How marketers and creators are using AI for influencer work
Among the 25% of marketers using AI for influencer campaigns, the majority (75%) use it to analyze data. More than half also use AI to create content (63%) and for influencer outreach (56%). These applications are a core focus of many AI Social Media Courses, which help teams integrate AI into their social strategies.
Skin care brand Beekman 1802 partnered with AI analytics firm Bezel to feed CRM and Shopify data into large language models. "We were able to throw all of our data at a large language model and really understand deeply who this consumer is and how many subtypes of consumer we have," said David Baker, Beekman 1802's chief digital officer, at an October 2025 industry event.

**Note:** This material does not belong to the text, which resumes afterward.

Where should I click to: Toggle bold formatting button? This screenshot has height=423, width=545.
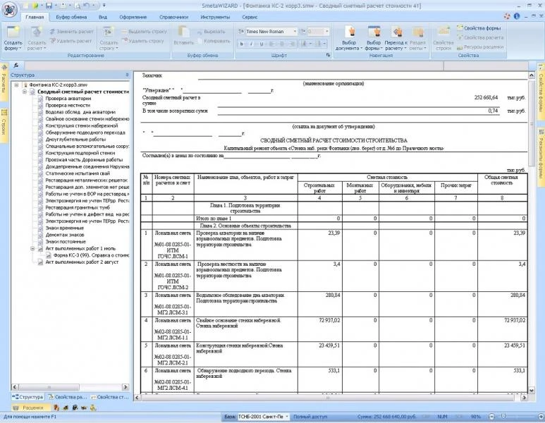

The insights now guide campaign strategy and product messaging.
Independent influencer agency Later uses an AI system to match campaign briefs with human creators and model potential content performance on historic engagement data. "That's a much richer picture that gives me confidence that I'm going to get a high ROAS on my campaign," Later CEO Scott Sutton told Digiday in March. He said the approach reflects a market where brands partner with many creators, and manual campaign organization is no longer practical.
Creators are also adopting AI. A Wondercraft report found that 80% of creators use AI at some point in their workflow. POP.STORE recently launched an AI ECHO ME program, an agentic commerce platform that helps creators identify revenue opportunities and sort through DMs. CEO Gautam Goswami said creators are "basically chickens with their heads cut off running around all day long," adding that creators have told him 80% of DMs go unanswered.
CTV marketing: AI adoption remains low
When asked about CTV campaigns, 82% of survey respondents said they are not using AI in streaming marketing. That lags far behind other digital channels. "AI adoption in CTV has historically lagged because TV was built on a broadcast mindset, whereas social media was built on data," Brian Albert, YouTube's managing director of U.S. video deals and creative works, said in an email.
Barriers and emerging tools in CTV
CTV has become more addressable in recent years, with advertisers using first-party data, attention signals and contextual intelligence for targeting. Harry Browne, vp of TV, audio and display innovation at Tinuiti, said AI is "starting to creep into the CTV space in a lot of different places," including audience and contextual targeting.
Among the 18% of marketers using AI for CTV, 69% use it for data analysis, and 54% use it for content creation and ad placement buying. Amazon's Complete TV tool offers AI-powered recommendations to optimize spending across Prime Video and other premium streaming publishers. Roku partners with AI companies on creative production within its Ads Manager platform. Sarah Harms, Roku's vp of ad marketing and measurement, said the tools have "helped democratize access to advertising on CTV," but added, "there's a lot of bad AI content out there, and we haven't really seen that infiltrate CTV like it has in the social platforms."
In April 2026, a group of AI researchers, including several Netflix employees, debuted VOID, a tool that can remove objects from video clips and alter scenes. The team wrote that VOID "applies high-level reasoning and world knowledge" to video editing. Cory Treffiletti, chief marketing officer of AI-driven ad tech company Rembrand, noted that barriers to AI in CTV include "fragmented identity resolution and siloed measurement."
Browne said advertisers remain protective of CTV creative. "CTV is the type of creative that advertisers are most precious about. They have the most pride in what they put on the biggest screen in the house," he said. "There is hesitancy to turn that over to an AI creative technology, where if something looks a little bit off, it could make the whole creative fall apart."
Why this matters for marketing professionals
The survey signals a clear divide: marketers are comfortable using AI in data-heavy, fast-moving channels like social media, but they hesitate in areas where human trust and creative quality dominate. For influencer marketing, the data analysis and creator discovery uses of AI are gaining traction without replacing human influencers. In CTV, adoption is slow but tools for targeting and creative production are maturing. Marketing professionals who understand where AI adds measurable value - and where a light touch is needed - can gain an edge as these channels evolve.